Melting point range of crude benzoic acid: 118.3 °C - 119.8 °C.
Melting point range of pure benzoic acid: 119.1°C - 120.2 °C.
Results
The crude benzoic acid crystals were wet and had a light pink color. When hot water was added to dissolve the benzoic acid crystals, the solution was light pink. Adding charcoal to the solution changed the color to black and made the solution thick. The hot gravity filtration process was very slow and the filtrate was very clear. The filtrate looked a little oily. The crystals that started to form looked like small moth balls. When the ice bath was used to cool the solution, there was an increase in the rate of formation of crystals. The isolated pure crystals from vacuum filtration had a white color and as they air dried, they looked like snowflakes. In melting point procedure, when the capillary tubes where place in the Mel-Temp, the crystals were very visible and so when the crystals started to melt, it was very noticeable because they looked distorted. When the crystals had completely melted, the liquid in the capillaries was visible.
Calculations
Discussion
Recrystallization purifies impure solids thus every step is crucial to getting a good percent yield of pure crystals. Picking the right solvent is crucial to dissolving the solid compound. Water was chosen as the solvent for the recrystallization of benzoic acid because benzoic acid is highly soluble in it at high temperatures but insoluble in it at room temperature. This makes water a good solvent for the recrystallization of benzoic acid, since it meets the criteria for a good solvent to be used for such a process. Benzoic acid dissolved in water at high temperatures because the energy applied to the system in the form of heat increased the temperature of the system which causes an increase in the kinetic energy of the solvent and solute molecules and thus increase the collision between them. The energy provided is also needed to break the intermolecular forces between the crystallized benzoic acid molecules and water molecules, thus dissociating them from their crystal lattice structure. The process for the recrystallization of benzoic acid is possible because the Gibbs free energy (∆G) of the system is negative. Another reason why water was chosen was because its boiling point (100 °C) 4 is lower than the melting point of benzoic acid (122.4 °C) 1 so during the recrystallization process, benzoic acid did not melt.
It is important that the crystal solution be kept near boiling to maximize solubility which is why the solution is kept on the steam bath as boiling water is added to it.
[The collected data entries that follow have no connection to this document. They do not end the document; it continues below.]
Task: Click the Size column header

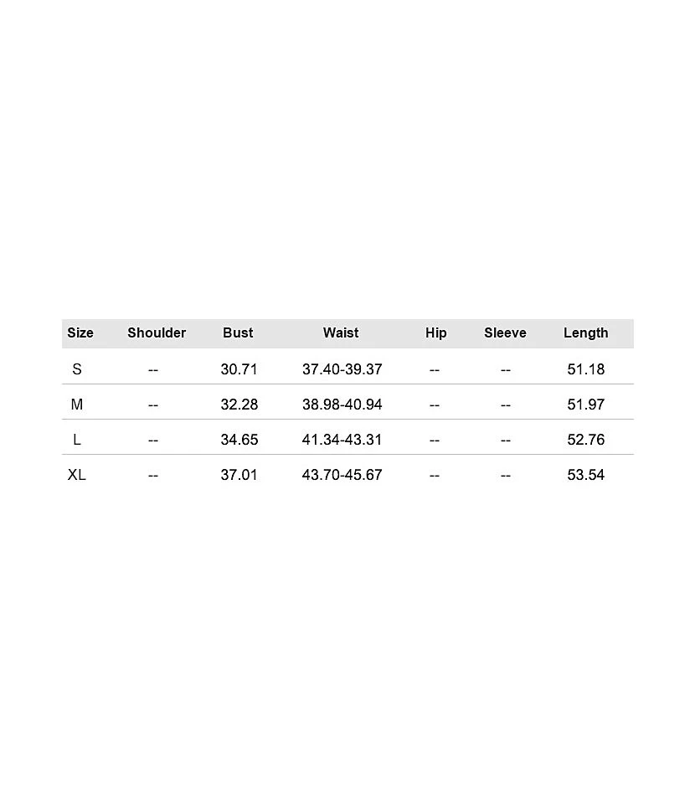Action: point(80,333)
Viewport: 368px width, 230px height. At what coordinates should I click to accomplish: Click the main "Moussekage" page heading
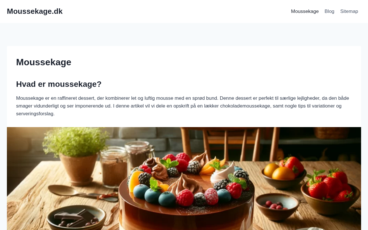pyautogui.click(x=44, y=62)
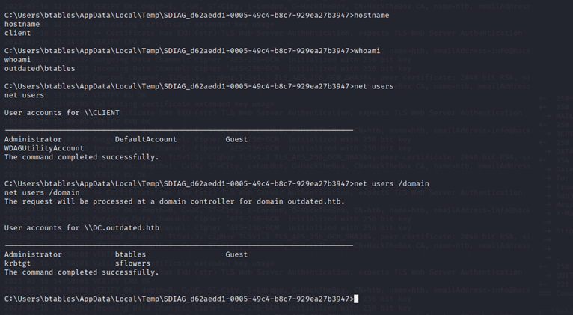Click 'WDAGUtilityAccount' in local user list
573x315 pixels.
44,148
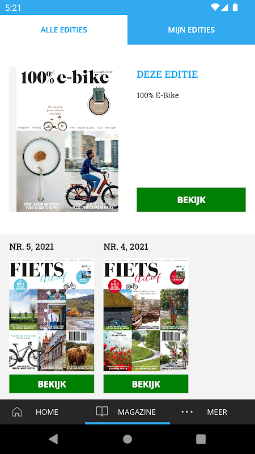This screenshot has width=255, height=454.
Task: Tap the Android recents square icon
Action: tap(201, 439)
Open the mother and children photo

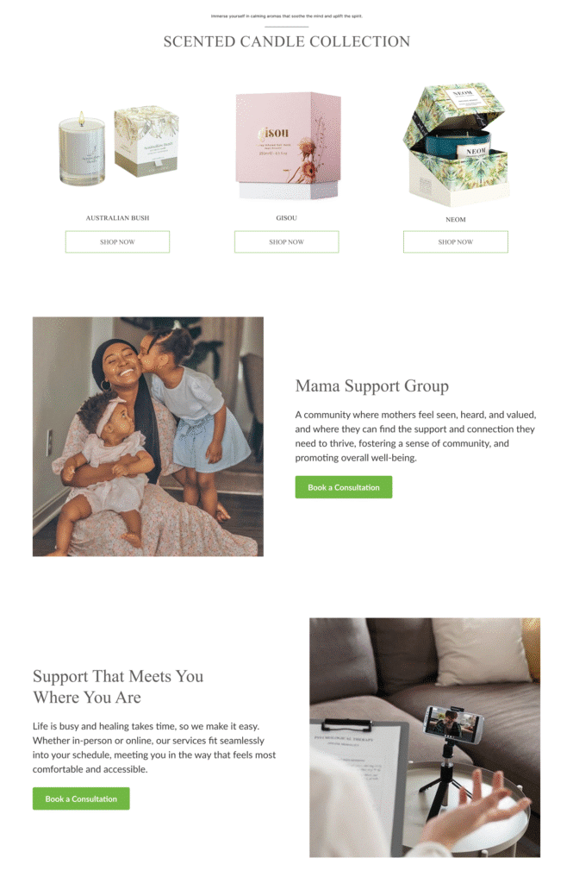148,436
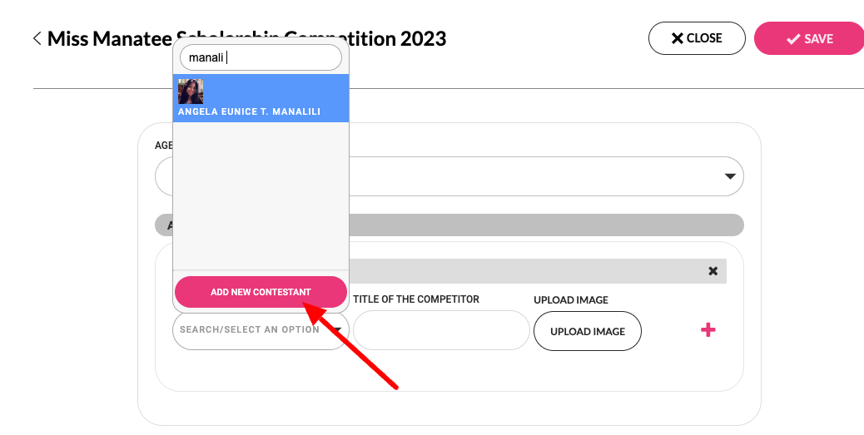Save the competition changes
Screen dimensions: 864x435
pos(809,38)
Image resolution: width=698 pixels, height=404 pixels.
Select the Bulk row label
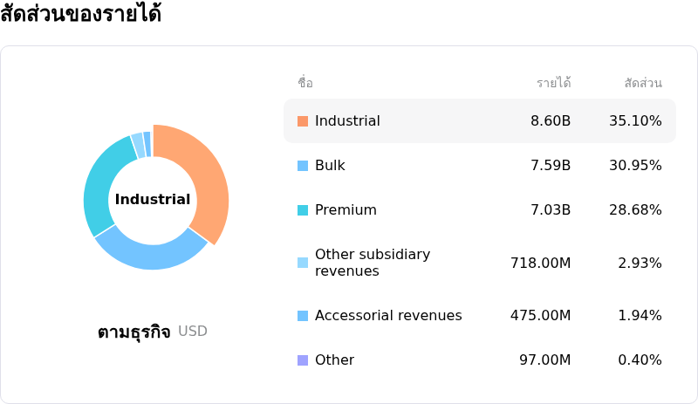[x=330, y=165]
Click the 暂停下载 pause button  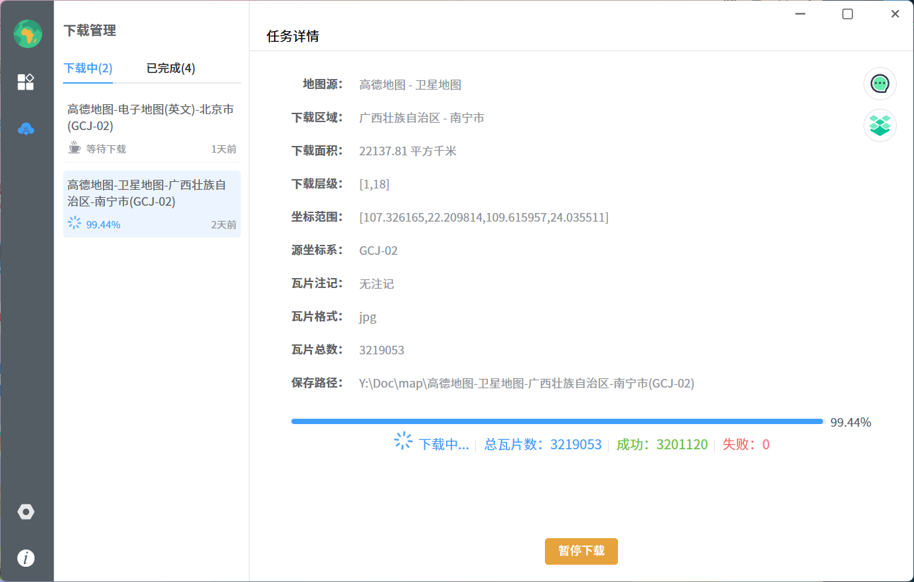click(581, 551)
After the crude crystals had dissolved, the solution was light pink in color because it contained methyl orange. Charcoal was used to decolorize the solution because charcoal is finely divided carbon which absorbs organic molecules that are highly conjugated and thus colored. The insoluble impurities together with the charcoal and colored impurities were removed by the process of hot filtration. Hot filtration was performed instead of vacuum filtration because the benzoic solution needed to be kept hot. Had vacuum filtration been used, the drop in pressure would have caused a decrease in temperature of the benzoic acid solution which would in turn cause benzoic acid crystals to start to come out too early. Fluted filter paper was used in the hot gravitational process because it maximizes the filtering surface area thereby hastening filtration, it minimizes the contact between the paper and the funnel and it does not have multiple layers of paper that cone filters have thus minimizing precipitation. The solution had to be cooled slowly to prevent the insoluble impurities from being trapped in the pure crystals as they come out of the solution because if they do, the goal of the experiment will be of no use. The benzoic acid crystals formed allow only other benzoic acid crystals to be incorporated in the crystal lattice structure. Nucleation was induced by cooling the solution on an ice bath. The melting point of the recrystallized crystals (120.2°C) was very close to the literature melting point (122.4°C) 1 which indicates that the crystals formed are pure. Also the magnitude of the melting point range (1.1°C difference) indicates that the crystals formed are indeed pure. It makes sense that the range for the melting point of crude benzoic acid is higher than that of pure benzoic acid, because crude benzoic acid contains impurities which lowers the melting point of benzoic acid and thus increasing its melting point range. It equally makes sense that the melting
point of the recrystallized benzoic acid is closer to that of the literature value because it contains little or no impurities. Since the experimental value of the melting point is lower that the literature value it suggests that the recrystallized crystals might still contain a few impurities because the solution was rapidly cooled on an ice bath instead of being allowed to slowly cool at room temperature due to time constraints, thus trapping some impurities. The experiment yielded a 70.8% of pure benzoic acid which is due to some experimental errors. Maybe too much water was added to the crystals to dissolve, thus making fewer crystals to be formed. Other possible error sources might have been due to incomplete product transfer, for example, when the crude benzoic acid was transferred from the watch glass to the Erlenmeyer flask and also during the hot filtration process. Also, some crystals might have started to precipitate early in the filter during the hot filtration. The 70.8% yield can be considered high if it still contains a significant amount of impurities due to the rapid cooling on the ice bath.
Works Cited
1. "Benzoic Acid Compound Summary." Pubchem. National Center for Biotechnology Information, n.d. Web. 28 Sep 2012. 2. "Sidepad Articles." List of Purification Methods in Chemistry. N.p., n.d. Web. 28 Sep 2012. . 3. "Everything you want to know about recrystallization and melting points.” Penn State, n.d. Web. 28 Sep 2012.< http://spot.pcc.edu/~chandy/241/recrystallization.htm>. 4. Padias, A. B. “Making the connections a how-to guide for organic chemistry lab techniques”. Second. Plymouth: Hayden-McNeil Publishing, 2011.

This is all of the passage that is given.